Plants in a crystal vase... Hans Holbein the Younger studied closely the way light was refracted – in the water, and by the glass above the water. And here are the stalks above the rim of the vase. Rosemary, basil, wallflower, and carnations. Because they keep their colour until they wilt, carnations symbolise eternal fidelity. Which is most fitting, as this portrait was painted for the sitter's betrothed.

Like Hieronymus Holzschuher, Georg Gisze was a prosperous merchant. He lived in London, but hailed from Gdansk. He wanted to impress his bride-to-be back home. So Holbein showed Gisze in the context of his life as a merchant – and wrote below just to make sure:

"What you see here, this picture, shows Georg's features and appearance. So lively are his eyes, thus formed are his cheeks, at thirty-four years of age in the Year of Our Lord 1532."

Gisze is in his counting house, surrounded by the things he uses: a signet and a seal ring, quills, and account books. There is a lovely string dispenser... with string dangling out the bottom. And all around him are letters, indicating Gisze's extensive correspondence. The detail is so fine, one can even read the words. He is holding a letter from his brother: "To be handed to the honorable Jergen Gisze in London in England, my brother."

Holbein also lived in London. He was from Augsburg but moved as a young man to Basel, where he first attained renown. Protestantism came to predominate there, and it was hostile to visual art. So in 1532 Holbein went to England. He specialised in portraits and in 1536 was appointed Court Painter to King Henry the Eighth.

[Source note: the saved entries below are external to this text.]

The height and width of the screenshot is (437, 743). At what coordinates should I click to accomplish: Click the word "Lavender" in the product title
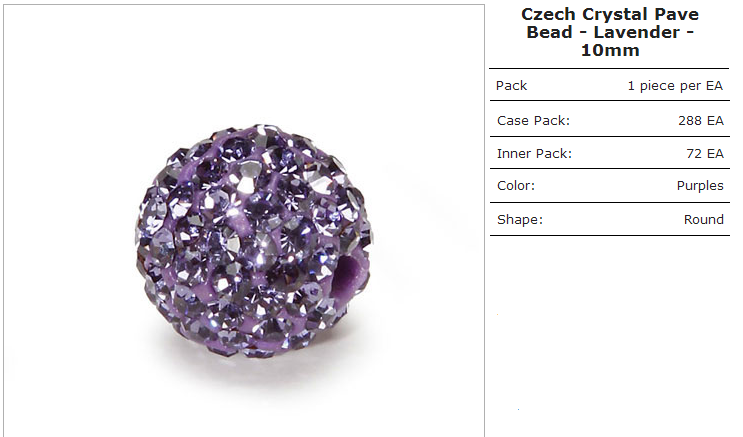click(636, 32)
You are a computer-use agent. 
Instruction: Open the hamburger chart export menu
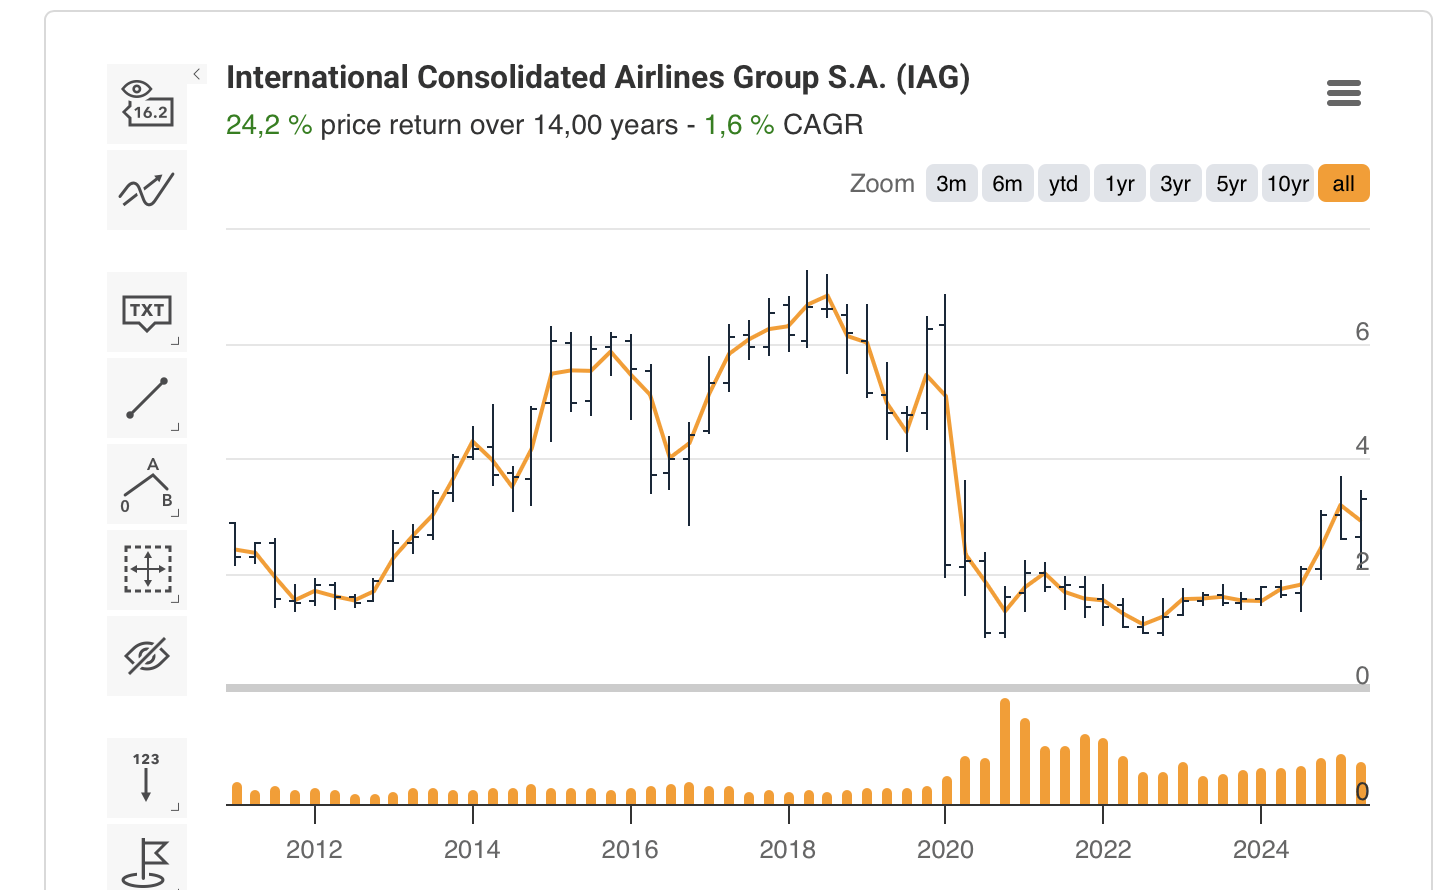coord(1343,93)
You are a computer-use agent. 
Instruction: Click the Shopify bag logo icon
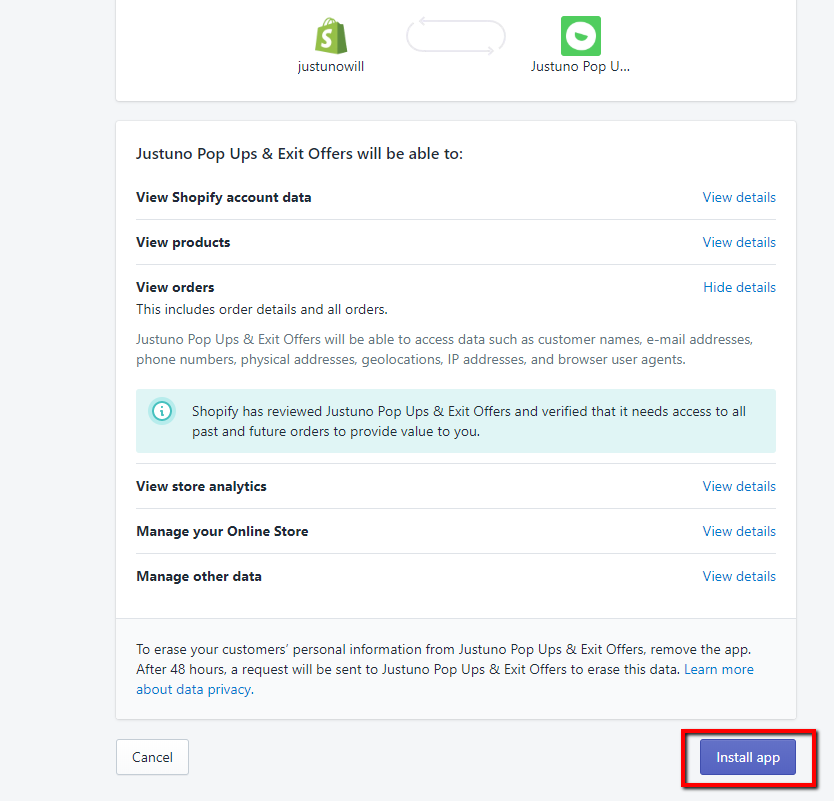click(331, 37)
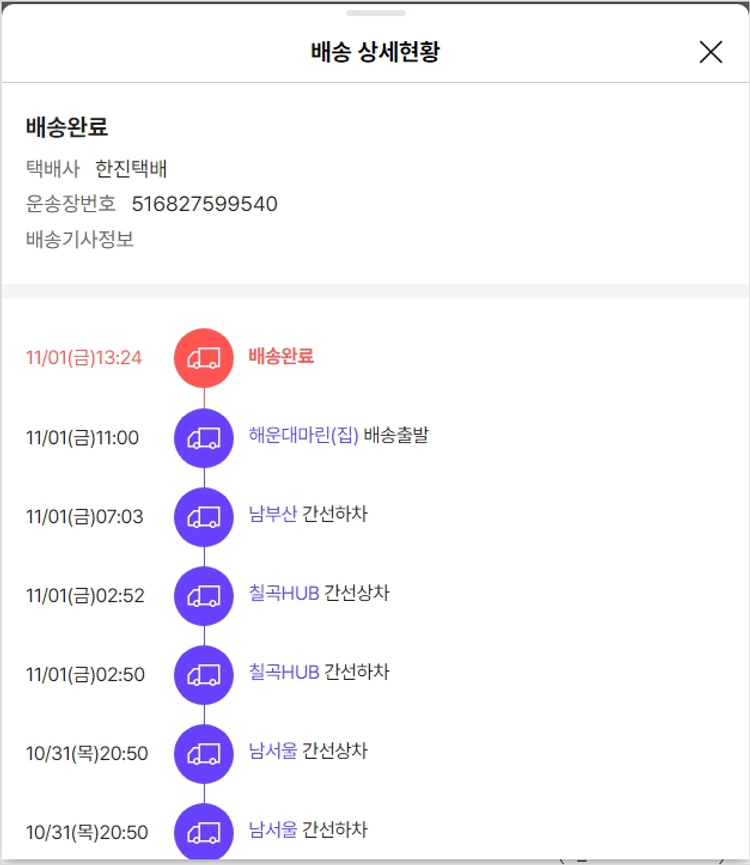Open the 해운대마린(집) location link

[x=303, y=436]
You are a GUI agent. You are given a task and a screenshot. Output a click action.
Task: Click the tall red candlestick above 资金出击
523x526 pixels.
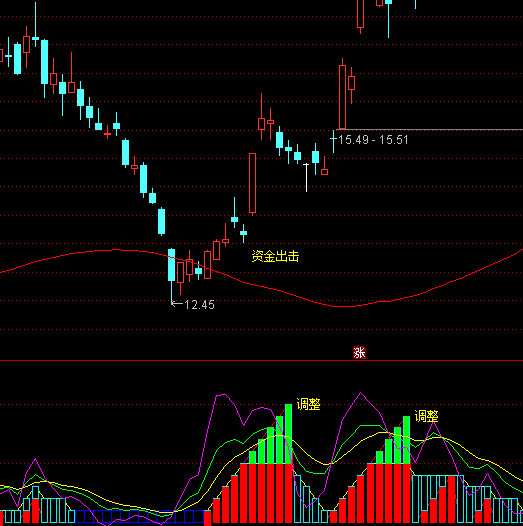pyautogui.click(x=252, y=183)
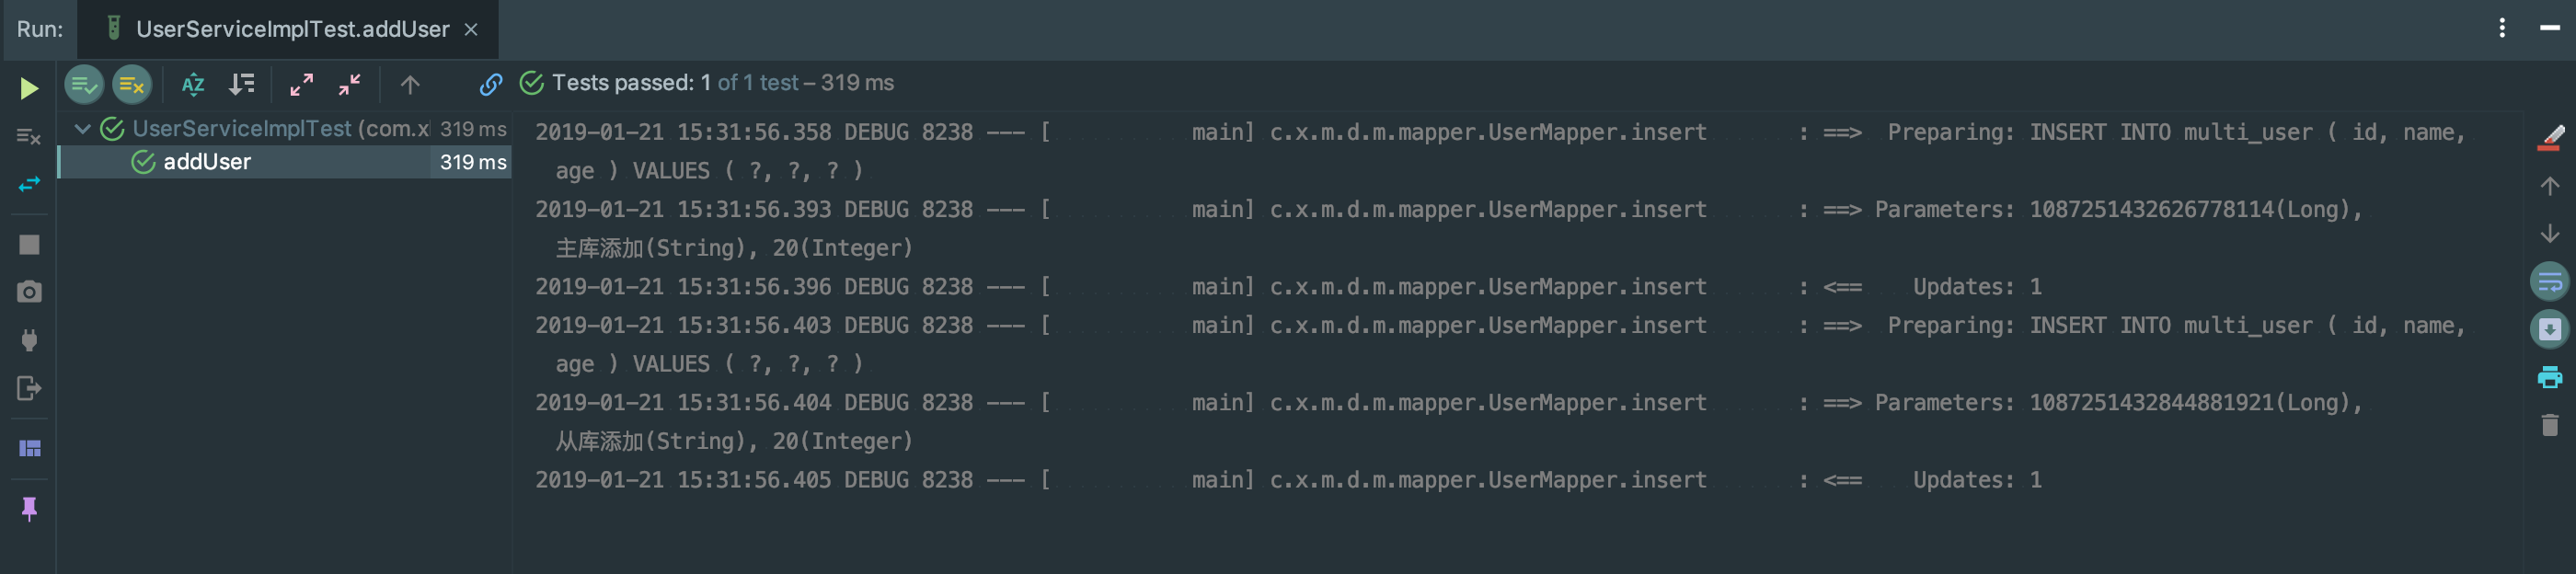Image resolution: width=2576 pixels, height=574 pixels.
Task: Select the addUser test result
Action: point(286,162)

Just seven years later, he died in London in an epidemic of the plague.

Holbein and Dürer were illustrious artists. Gisze and Holzschuher, whose portraits they painted, were successful entrepreneurs. Lucas Cranach was both artist and entrepreneur. His real name was Lucas Maler. He was born in 1472 in the Franconian town of Kronach. Hence the new surname he adopted. After studying painting, he spent three years in Vienna, where he painted this picture, a founding document of the "Danube School". Joseph, Mary and Jesus on their flight into Egypt – seated in a southern German landscape! In true Renaissance manner, the richly detailed landscape and plants play an important role. Here too there are strawberries symbolising the Passion of Christ. This time, thistles allude to Christ's Crown of Thorns.

The angels making music look like very real children – with wings attached. And like all German artists, Cranach too had learned from Dürer – and borrowed the figure of Joseph from one of his woodcuts.

This is the first picture that Cranach signed – with his monogram LC and the year, 1504. A few years later he adopted a new trademark – his famous winged snake with a ruby ring in its mouth. It was the emblem conferred on Cranach by Frederick the Wise, Elector of Saxony, who in 1505 appointed him painter to his court in Wittenberg ... where, forty years later, he painted this incomparable picture: The Fountain of Youth – about one of mankind's ancient dreams.

On the left, old women emerge out of a rocky barren landscape. What then happened in the fountain was later described by the Master Singer of Nuremberg, Hans Sachs:

The water had such power
That whoever was afflicted with age,
Even someone eighty years old,
And sat in the fountain for one hour
Would become young again,
His spirits, heart and all his limbs.

There are, however, no men in sight in this pool! For Cranach, it was evidently enough if women regained their youthfulness.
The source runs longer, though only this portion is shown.